> _Source extract_
***

Why Most Published Research Findings are False

Writing in PLoS Medicine, John Ioannidis says:

There is increasing concern that in modern research, false findings may be the majority or even the vast majority of published research claims. However, this should not be surprising. It can be proven that most claimed research findings are false.

Ioannidis presents a Bayesian analysis of the problem which most people will find utterly confusing. Here’s the idea in a diagram.

Truehypo_3 Suppose there are 1000 possible hypotheses to be tested. There are an infinite number of false hypotheses about the world and only a finite number of true hypotheses so we should expect that most hypotheses are false. Let us assume that of every 1000 hypotheses 200 are true and 800 false.

It is inevitable in a statistical study that some false hypotheses are accepted as true. In fact, standard statistical practice guarantees that at least 5% of false hypotheses are accepted as true. Thus, out of the 800 false hypotheses 40 will be accepted as “true,” i.e. statistically significant.

***

> _The data_

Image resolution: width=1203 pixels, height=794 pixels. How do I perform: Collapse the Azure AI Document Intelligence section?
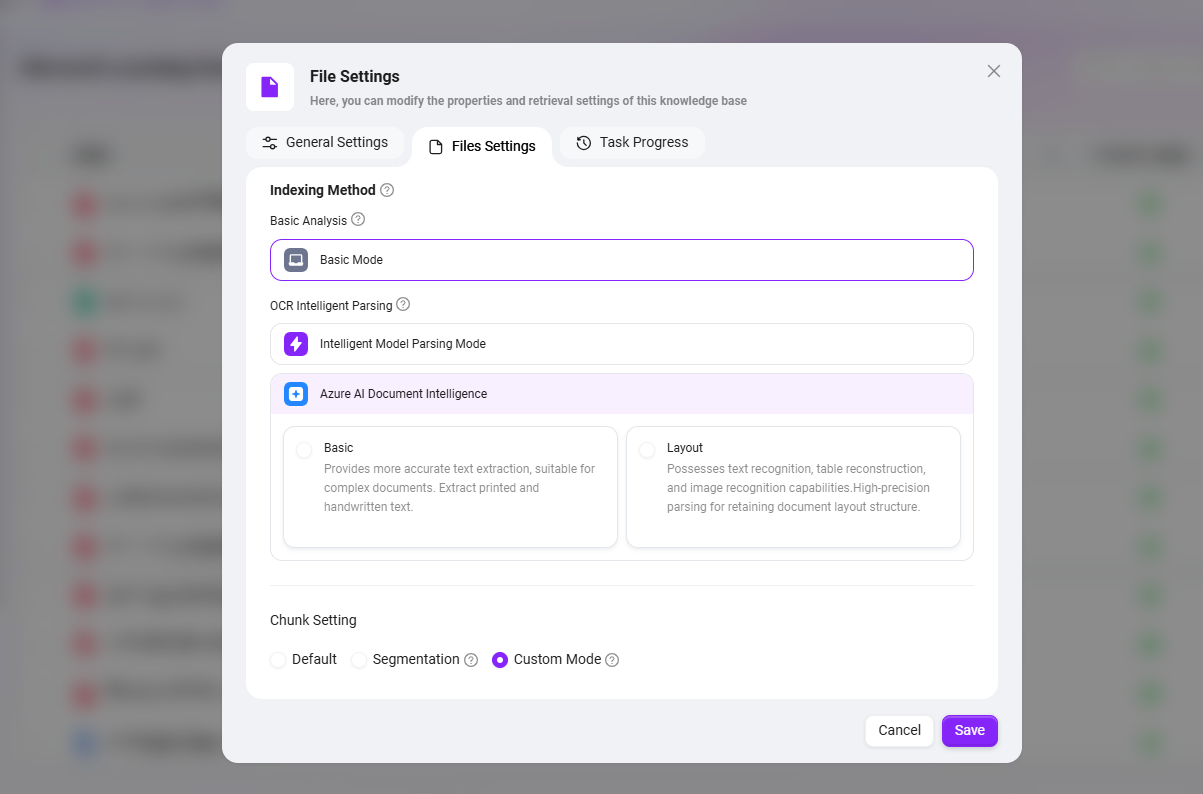(620, 394)
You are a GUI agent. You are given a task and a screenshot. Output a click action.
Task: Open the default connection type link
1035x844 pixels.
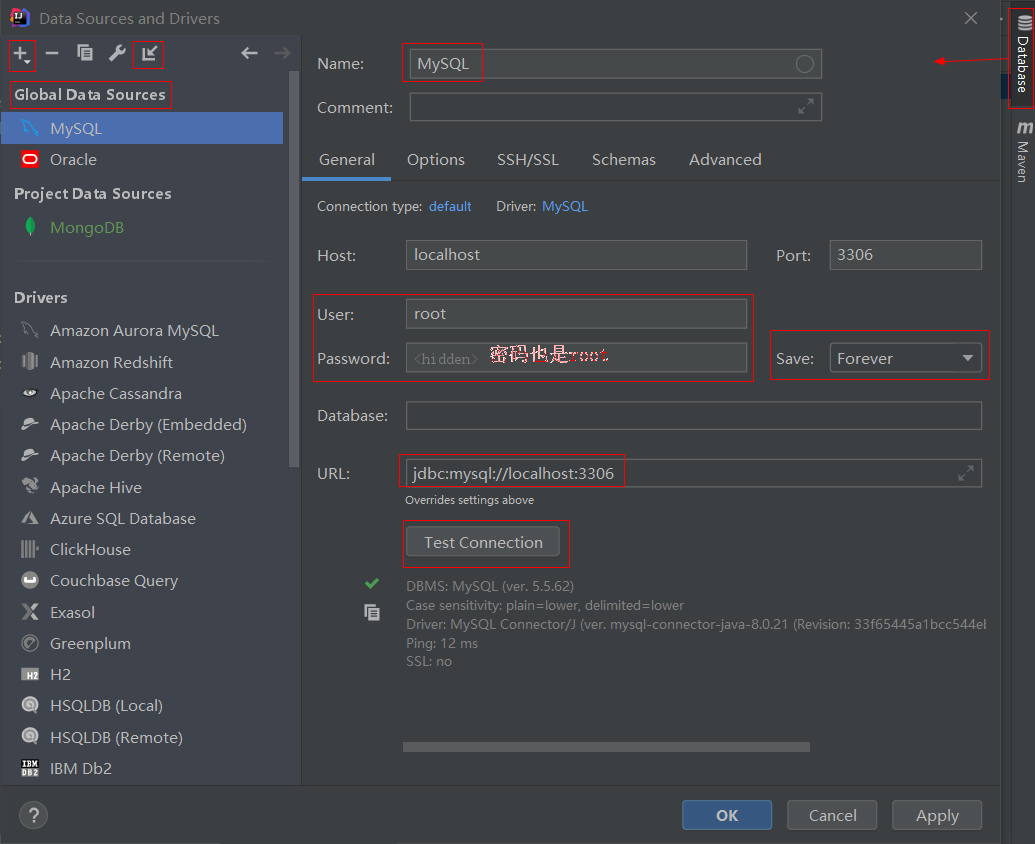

***

> _Tasks to complete_
• 1. Decide whether each statement below agrees with the passage on why most published research findings are false. Answer yes or no for each, and quote the words of the passage that decide it.
(a) The example assumes that 200 of every 1000 hypotheses are true.
(b) The passage calls Ioannidis's Bayesian analysis easy for most people to follow.
(c) Standard statistical practice guarantees that at most 5% of false hypotheses are accepted as true.
• 2. Continue the passage on why most published research findings are false, starting after its last sentence.

> _Answers by item_
• 1.
(a) Yes: "Let us assume that of every 1000 hypotheses 200 are true and 800 false."
(b) No: "which most people will find utterly confusing."
(c) No: "standard statistical practice guarantees that at least 5% of false hypotheses are accepted as true."

• 2.
It is also inevitable in a statistical study that we will fail to accept some true hypotheses (Yes, I do know that a proper statistician would say “fail to reject the null when the null is in fact false,” but that is ugly). It’s hard to say what the probability is of not finding evidence for a true hypothesis because it depends on a variety of factors such as the sample size but let’s say that of every 200 true hypotheses we will correctly identify 120 or 60%. Putting this together we find that of every 160 (120+40) hypotheses for which there is statistically significant evidence only 120 will in fact be true or a rate of 75% true.

(By the way, the multiplying factors in the diagram are for those who wish to compare with Ioannidis’s notation.)

Ioannidis says most published research findings are false. This is plausible in his field of medicine where it is easy to imagine that there are more than 800 false hypotheses out of 1000. In medicine, there is hardly any theory to exclude a hypothesis from being tested. Want to avoid colon cancer? Let’s see if an apple a day keeps the doctor away. No? What about a serving of bananas? Let’s try vitamin C and don’t forget red wine. Studies in medicine also have notoriously small sample sizes. Lots of studies that make the NYTimes involve less than 50 people – that reduces the probability that you will accept a true hypothesis and raises the probability that the typical study is false.

So economics does ok on the main factors in the diagram but there are other effects which also reduce the probability the typical result is true and economics has no advantages on these – see the extension.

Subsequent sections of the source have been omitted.